Requirement: Beginning with the line that contains "Read more (31, 2176)" in the material below, print each line exactly until the line that contains "Screenshot is 2184x1685." has been printed, then stop.
────
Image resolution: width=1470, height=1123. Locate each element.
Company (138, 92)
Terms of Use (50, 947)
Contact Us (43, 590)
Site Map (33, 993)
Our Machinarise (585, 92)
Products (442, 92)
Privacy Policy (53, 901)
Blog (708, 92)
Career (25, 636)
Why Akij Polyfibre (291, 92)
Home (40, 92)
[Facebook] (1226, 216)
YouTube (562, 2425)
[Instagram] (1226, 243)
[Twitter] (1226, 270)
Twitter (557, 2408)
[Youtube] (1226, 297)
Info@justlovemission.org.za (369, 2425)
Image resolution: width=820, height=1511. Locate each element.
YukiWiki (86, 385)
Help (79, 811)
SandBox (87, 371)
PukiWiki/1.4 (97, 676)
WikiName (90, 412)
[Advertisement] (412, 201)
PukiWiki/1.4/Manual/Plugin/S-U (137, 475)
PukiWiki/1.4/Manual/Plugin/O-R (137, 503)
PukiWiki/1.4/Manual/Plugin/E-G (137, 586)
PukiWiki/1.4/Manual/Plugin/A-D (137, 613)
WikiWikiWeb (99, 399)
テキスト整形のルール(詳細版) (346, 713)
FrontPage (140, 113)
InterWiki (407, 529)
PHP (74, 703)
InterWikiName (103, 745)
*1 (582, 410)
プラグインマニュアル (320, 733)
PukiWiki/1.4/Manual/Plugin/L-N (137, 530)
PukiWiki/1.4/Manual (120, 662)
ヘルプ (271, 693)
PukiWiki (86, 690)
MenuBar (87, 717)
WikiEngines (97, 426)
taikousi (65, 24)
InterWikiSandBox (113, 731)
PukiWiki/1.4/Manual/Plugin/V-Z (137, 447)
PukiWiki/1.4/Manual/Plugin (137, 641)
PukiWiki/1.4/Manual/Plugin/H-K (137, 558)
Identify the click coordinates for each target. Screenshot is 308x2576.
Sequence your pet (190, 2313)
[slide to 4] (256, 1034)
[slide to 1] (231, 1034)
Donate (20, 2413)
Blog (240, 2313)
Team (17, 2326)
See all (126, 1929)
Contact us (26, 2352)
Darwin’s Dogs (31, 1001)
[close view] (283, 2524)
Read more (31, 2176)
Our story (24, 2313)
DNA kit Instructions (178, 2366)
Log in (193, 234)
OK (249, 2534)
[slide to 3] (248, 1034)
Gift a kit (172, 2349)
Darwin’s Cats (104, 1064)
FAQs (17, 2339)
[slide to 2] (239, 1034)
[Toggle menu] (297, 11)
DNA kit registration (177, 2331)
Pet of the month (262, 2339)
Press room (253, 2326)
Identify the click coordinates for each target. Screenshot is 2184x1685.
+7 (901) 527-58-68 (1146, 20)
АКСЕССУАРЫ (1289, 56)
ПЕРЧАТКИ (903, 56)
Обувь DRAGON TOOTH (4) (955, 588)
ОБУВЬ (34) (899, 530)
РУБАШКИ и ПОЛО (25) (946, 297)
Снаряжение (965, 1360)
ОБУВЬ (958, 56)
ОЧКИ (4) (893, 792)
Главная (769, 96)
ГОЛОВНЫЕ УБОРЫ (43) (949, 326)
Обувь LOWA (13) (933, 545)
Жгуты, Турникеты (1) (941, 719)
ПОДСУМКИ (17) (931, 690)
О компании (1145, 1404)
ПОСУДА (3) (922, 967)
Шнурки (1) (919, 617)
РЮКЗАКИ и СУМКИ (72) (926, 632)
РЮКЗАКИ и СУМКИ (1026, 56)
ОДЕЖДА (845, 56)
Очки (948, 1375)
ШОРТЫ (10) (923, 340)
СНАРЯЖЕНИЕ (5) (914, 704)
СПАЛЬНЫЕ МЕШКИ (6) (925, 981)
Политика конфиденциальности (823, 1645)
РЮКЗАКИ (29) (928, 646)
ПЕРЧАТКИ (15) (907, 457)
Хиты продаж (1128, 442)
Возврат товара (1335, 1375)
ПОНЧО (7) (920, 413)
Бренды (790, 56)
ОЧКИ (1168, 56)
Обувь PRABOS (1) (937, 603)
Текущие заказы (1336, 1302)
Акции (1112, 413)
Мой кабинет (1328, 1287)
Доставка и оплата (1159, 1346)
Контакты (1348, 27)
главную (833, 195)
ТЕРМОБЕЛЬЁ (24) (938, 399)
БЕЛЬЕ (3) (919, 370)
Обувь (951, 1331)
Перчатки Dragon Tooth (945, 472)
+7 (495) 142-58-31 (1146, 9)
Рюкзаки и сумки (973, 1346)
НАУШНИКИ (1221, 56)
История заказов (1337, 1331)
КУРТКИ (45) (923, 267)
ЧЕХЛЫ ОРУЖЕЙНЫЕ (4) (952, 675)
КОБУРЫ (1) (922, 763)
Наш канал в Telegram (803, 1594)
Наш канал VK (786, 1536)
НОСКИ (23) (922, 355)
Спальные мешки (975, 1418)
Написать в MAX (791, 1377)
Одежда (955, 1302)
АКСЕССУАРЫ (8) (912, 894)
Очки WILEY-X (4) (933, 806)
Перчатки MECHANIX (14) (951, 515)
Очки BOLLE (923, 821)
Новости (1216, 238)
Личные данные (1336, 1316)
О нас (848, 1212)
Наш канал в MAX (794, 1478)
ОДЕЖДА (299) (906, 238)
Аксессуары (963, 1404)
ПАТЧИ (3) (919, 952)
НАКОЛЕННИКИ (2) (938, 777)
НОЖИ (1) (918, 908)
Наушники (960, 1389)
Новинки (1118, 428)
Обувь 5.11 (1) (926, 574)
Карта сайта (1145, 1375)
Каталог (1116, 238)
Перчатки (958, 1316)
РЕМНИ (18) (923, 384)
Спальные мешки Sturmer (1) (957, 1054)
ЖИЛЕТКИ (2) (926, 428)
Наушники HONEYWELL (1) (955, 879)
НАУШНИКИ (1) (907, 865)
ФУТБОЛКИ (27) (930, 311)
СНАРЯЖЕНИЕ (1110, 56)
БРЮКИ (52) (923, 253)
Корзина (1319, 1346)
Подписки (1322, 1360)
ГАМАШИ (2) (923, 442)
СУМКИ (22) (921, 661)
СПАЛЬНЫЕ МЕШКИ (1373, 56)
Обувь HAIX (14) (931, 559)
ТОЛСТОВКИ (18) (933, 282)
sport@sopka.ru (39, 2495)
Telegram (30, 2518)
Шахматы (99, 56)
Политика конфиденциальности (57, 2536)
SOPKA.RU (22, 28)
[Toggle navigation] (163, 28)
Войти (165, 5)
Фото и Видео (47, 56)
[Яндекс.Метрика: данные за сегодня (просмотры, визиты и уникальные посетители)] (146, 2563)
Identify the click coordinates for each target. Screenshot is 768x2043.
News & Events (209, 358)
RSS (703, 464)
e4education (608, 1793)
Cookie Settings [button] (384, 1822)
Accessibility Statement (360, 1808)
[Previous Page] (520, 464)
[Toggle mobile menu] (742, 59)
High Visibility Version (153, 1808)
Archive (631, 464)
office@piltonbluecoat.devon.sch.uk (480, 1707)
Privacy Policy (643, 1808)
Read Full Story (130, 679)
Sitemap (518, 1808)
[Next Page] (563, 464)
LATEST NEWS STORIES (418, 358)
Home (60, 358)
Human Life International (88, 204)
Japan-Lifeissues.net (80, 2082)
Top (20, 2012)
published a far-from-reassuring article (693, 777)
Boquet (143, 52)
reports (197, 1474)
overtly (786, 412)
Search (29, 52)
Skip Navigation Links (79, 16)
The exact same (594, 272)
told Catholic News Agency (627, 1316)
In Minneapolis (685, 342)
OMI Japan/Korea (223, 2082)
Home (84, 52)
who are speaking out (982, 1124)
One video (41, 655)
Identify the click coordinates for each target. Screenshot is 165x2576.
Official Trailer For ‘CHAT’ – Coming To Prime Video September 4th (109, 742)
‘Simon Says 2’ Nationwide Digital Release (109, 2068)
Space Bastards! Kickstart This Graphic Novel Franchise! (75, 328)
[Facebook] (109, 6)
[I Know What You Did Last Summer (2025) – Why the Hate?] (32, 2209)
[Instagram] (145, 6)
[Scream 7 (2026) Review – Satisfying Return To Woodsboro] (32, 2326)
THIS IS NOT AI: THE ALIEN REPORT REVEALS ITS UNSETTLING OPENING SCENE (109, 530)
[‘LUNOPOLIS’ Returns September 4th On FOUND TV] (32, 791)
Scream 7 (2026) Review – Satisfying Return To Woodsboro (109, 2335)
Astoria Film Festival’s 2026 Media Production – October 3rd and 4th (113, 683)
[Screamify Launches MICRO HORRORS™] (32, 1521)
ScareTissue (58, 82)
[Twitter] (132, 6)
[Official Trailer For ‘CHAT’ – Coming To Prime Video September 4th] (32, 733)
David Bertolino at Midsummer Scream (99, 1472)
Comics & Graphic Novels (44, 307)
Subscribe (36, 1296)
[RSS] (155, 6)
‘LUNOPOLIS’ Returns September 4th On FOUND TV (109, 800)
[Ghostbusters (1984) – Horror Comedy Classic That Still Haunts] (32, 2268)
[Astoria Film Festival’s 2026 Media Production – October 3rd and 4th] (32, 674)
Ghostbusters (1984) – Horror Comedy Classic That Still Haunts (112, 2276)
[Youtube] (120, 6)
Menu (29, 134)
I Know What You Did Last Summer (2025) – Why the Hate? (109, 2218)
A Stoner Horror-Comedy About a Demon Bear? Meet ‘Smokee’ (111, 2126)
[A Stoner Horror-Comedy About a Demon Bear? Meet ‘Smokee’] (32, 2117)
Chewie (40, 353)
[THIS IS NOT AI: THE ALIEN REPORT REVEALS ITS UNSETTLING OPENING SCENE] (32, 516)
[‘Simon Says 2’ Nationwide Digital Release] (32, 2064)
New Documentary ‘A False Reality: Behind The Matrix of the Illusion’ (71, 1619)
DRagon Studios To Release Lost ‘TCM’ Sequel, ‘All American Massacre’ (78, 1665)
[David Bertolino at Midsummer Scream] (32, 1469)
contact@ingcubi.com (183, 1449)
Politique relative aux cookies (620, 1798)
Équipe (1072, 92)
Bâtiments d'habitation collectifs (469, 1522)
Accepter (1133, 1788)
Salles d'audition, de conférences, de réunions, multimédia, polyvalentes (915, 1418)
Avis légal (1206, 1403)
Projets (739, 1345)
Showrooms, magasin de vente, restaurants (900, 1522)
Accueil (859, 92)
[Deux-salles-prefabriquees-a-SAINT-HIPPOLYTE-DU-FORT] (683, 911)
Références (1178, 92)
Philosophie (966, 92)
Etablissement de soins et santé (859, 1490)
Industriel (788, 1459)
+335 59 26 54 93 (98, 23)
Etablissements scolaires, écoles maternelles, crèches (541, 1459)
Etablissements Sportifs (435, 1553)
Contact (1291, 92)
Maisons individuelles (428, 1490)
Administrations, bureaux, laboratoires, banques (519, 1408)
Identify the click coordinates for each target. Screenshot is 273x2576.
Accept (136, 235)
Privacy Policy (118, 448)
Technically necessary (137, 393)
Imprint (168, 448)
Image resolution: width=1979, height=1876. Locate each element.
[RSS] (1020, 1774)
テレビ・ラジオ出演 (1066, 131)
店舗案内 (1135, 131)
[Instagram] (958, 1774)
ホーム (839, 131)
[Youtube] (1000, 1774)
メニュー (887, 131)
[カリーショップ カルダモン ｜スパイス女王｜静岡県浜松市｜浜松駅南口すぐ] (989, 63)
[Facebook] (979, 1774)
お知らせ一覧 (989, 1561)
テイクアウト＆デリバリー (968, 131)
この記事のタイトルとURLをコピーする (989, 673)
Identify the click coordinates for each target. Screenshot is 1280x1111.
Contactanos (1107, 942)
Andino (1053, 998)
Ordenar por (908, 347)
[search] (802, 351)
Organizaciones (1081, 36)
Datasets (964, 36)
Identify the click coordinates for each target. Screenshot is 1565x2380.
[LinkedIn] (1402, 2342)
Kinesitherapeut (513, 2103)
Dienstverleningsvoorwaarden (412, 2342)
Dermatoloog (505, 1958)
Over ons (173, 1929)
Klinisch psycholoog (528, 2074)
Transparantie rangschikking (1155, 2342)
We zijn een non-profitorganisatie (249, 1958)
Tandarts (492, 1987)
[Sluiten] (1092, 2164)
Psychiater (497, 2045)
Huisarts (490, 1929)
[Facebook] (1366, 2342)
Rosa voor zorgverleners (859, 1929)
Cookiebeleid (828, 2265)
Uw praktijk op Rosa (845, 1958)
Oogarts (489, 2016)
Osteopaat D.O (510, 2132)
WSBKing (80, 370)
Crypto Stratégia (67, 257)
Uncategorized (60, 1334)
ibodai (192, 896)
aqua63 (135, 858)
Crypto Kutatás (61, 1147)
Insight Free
────
Response below:
Read more (31, 2176)
Our story (24, 2313)
DNA kit Instructions (178, 2366)
Log in (193, 234)
OK (249, 2534)
[slide to 3] (248, 1034)
Gift a kit (172, 2349)
Darwin’s Cats (104, 1064)
FAQs (17, 2339)
[slide to 2] (239, 1034)
[Toggle menu] (297, 11)
DNA kit registration (177, 2331)
Pet of the month (262, 2339)
Press room (253, 2326)
Identify the click coordinates for each target. Screenshot is 2184x1685.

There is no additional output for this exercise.